In ductile metals, the plastic deformation of the material can be a critical factor in the transgranular fracture process, while in brittle materials such as ceramics, the formation and growth of cracks can be influenced by factors such as grain size, porosity, and the presence of impurities or other defects.

==Factors affecting transgranular fracture==

- Temperature: The temperature at which a material is loaded can also affect the occurrence and characteristics of transgranular fractures. In some materials, the occurrence of transgranular fracture may increase at lower temperatures due to increased embrittlement or reduced ductility.
- Presence of defects or inclusions: As mentioned earlier, the presence of voids or inclusions within a material can create localized areas of stress concentration and weaken the material, making it more susceptible to transgranular fracture. The size, shape, and orientation of these defects can all affect the likelihood and severity of fracture.
- Environmental factors: The presence of certain gases, liquids, or other environmental factors can also affect the likelihood of transgranular fracture. For example, hydrogen embrittlement can cause transgranular fractures in some materials by weakening the material at a microscopic level.
- Surface conditions: The surface condition of a material, including the presence of scratches, cracks, or other defects, can also affect the occurrence and path of transgranular fracture.
- Loading conditions: High-stress concentrations, rapid loading rates, and cyclic loading can all increase the likelihood of transgranular fractures. The direction of the applied stress can also influence the orientation and path of the crack propagation.

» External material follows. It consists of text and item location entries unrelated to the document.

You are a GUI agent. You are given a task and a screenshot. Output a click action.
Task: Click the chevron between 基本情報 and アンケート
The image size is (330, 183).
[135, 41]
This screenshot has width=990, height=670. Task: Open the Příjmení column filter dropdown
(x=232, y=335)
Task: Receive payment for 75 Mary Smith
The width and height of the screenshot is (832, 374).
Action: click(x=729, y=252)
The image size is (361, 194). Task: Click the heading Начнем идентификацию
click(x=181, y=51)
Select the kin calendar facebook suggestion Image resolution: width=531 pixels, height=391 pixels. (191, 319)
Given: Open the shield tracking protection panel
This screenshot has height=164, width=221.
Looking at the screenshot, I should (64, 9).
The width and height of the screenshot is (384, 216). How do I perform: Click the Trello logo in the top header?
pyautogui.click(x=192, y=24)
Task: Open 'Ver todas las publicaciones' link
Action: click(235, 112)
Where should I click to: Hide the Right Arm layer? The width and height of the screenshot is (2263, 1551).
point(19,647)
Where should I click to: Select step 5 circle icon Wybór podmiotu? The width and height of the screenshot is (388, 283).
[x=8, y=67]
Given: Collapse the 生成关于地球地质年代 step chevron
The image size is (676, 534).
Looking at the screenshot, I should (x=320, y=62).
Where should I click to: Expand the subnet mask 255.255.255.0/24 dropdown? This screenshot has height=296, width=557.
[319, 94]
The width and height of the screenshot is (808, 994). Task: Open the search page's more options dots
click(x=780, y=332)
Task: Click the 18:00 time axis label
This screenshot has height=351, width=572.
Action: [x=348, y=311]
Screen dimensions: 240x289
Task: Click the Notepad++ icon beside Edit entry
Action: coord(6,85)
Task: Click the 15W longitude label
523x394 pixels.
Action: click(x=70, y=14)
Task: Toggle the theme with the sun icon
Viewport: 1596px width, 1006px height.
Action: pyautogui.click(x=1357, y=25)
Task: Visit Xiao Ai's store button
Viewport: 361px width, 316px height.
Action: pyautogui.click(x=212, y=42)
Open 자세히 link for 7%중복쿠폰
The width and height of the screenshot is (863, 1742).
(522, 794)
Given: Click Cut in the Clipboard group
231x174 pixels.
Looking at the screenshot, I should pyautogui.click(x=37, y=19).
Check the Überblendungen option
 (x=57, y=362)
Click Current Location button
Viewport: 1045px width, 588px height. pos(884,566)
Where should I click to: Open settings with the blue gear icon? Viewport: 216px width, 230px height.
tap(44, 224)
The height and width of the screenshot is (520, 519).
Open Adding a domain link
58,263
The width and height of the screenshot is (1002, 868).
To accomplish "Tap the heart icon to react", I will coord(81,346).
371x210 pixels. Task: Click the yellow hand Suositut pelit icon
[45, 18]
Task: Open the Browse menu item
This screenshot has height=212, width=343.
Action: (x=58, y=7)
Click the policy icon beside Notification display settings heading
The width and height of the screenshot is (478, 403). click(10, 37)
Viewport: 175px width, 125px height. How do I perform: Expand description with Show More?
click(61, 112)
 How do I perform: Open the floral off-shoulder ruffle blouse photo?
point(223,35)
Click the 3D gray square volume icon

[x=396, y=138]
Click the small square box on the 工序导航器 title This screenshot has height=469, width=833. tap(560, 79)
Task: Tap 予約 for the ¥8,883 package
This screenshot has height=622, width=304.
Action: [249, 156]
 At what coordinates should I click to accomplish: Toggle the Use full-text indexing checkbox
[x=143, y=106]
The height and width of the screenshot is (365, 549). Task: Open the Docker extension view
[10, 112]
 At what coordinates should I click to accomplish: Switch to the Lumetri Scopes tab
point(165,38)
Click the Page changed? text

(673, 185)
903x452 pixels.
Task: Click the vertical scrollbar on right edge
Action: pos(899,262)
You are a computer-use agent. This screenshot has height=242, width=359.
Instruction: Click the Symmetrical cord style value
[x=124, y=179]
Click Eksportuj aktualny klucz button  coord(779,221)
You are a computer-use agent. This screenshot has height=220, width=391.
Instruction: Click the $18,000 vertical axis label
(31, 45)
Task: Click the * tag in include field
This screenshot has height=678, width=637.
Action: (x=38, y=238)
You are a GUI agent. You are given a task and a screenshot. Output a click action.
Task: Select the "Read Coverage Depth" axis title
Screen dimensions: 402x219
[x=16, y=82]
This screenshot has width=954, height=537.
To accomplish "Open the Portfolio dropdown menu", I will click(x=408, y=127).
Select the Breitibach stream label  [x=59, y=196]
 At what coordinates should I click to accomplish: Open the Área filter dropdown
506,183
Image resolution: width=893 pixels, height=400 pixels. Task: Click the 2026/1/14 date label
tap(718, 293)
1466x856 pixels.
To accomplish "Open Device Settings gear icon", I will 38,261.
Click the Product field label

==Transition from intergranular to transgranular fracture==
The fracture behavior of materials can be significantly changed by the use of precipitation-based grain boundary design. For example, Meindlhumer et al. produced a thin film of AlCrN containing a specific distribution of precipitates within the grain boundaries in precipitation-based grain boundary design. The precipitates acted as a barrier to crack propagation, increasing the material's resistance to intergranular cracking. Additionally, the precipitates altered the stress distribution within the material, promoting transgranular crack propagation instead. Furthermore, smaller precipitates with a more uniform distribution have been shown to be more effective at promoting transgranular fracture.